Consider the “Underdogs” as a niche market

This weekend I’ll be traveling to Tampa for the Super Bowl.  My husband is a huge Arizona Cardinal fan and this is for sure a once in a lifetime experience, who knows when the Cardinals will go to the Super Bowl again.  Probably never.  Now, we have always had a tough time finding Cardinal gear in general and the Super Bowl hype helps a tiny bit.  For instance, at our local sports store, we can now purchase a Super Bowl Cardinal hat and Super Bowl Cardinal and Steelers t-shirt.  But it just doesn’t seem like enough.  How come sports stores do not have embrace the less profitable “Underdogs”?  Well maybe the word unprofitable throws it off, but I would say that there is the long-tail effect going on.  There are tons of professional sports teams that have a smaller following, but when they see items that have their team name on it, they will fork out the dough.  Why not have a sports store that only sells “Underdog” gear?

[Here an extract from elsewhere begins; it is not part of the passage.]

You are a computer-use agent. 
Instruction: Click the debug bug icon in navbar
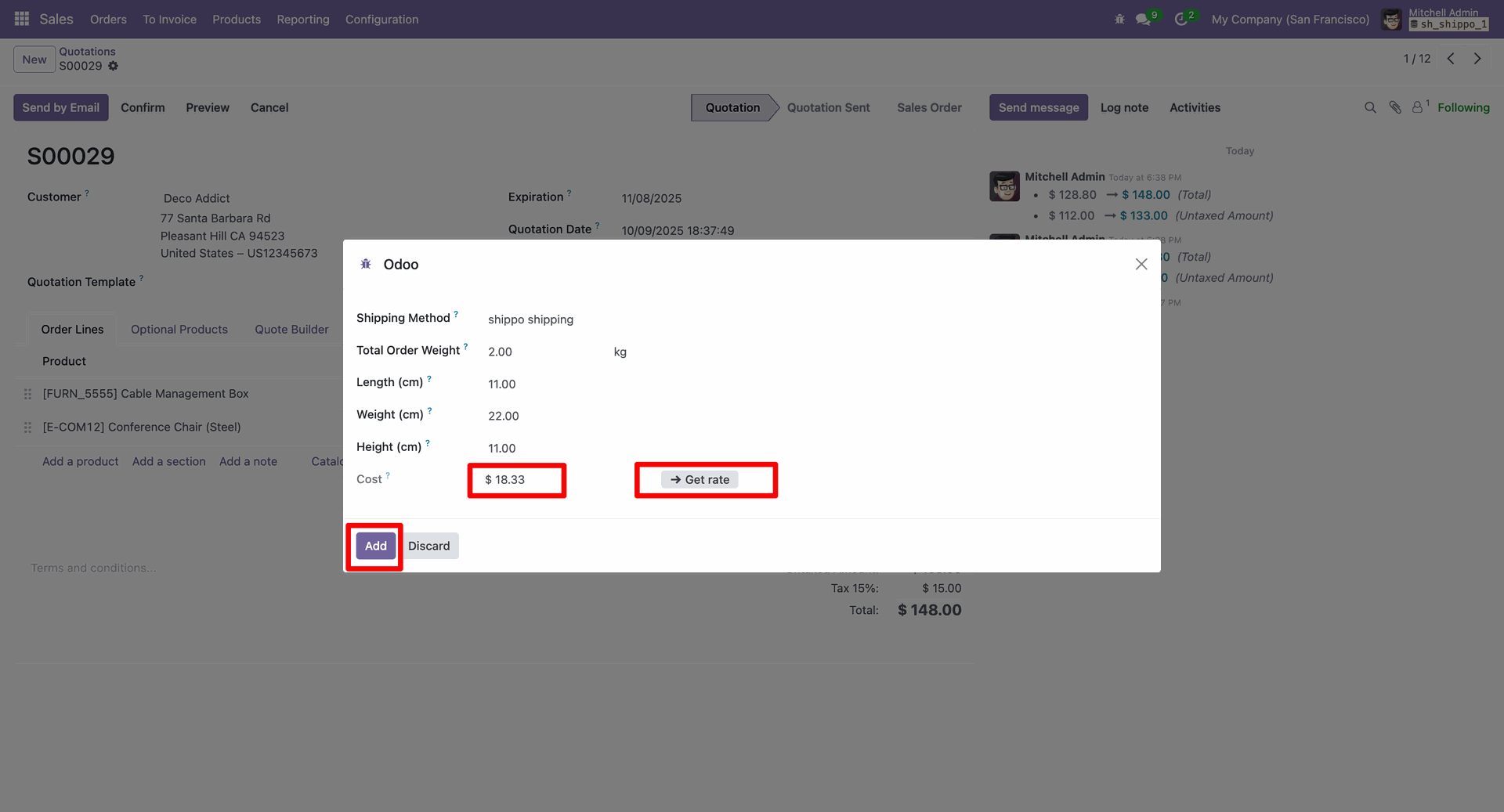click(x=1119, y=19)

A related topic is on niche markets.  When do you decide to tap into a niche market?  Well, if you have a portfolio of products, you should consider playing in the niche market to have presence.  An example is Levis.  I did an MBA school project on high-end jeans.  Levis is definitely not the company when you think of high-end jeans, you will probably think of True Religion, Seven, or Rock & Republic to name a few.  One executive from Levis said that the reason they play in the high-end (niche) market was to have presence.  They could not afford not to play in that market although it was not the most profitable market for them.

So what if you only have one product that is in a niche market?  If you consider the simple formula = sell price of product * quanity, then you want to be sure that either the sell price of the product is high enough and/or your quantity is high enough in order to sustain your business operations.  The luxury market is sell a few, but charge a ton for each.  Also something to think about, would your competitor that has a portfolio of products want to play in your niche market.  Can they do so without confusing their customers?  Does it make sense for Mercedes Benz to have a car that competes with a Volkswagon Beetle?  Probably not.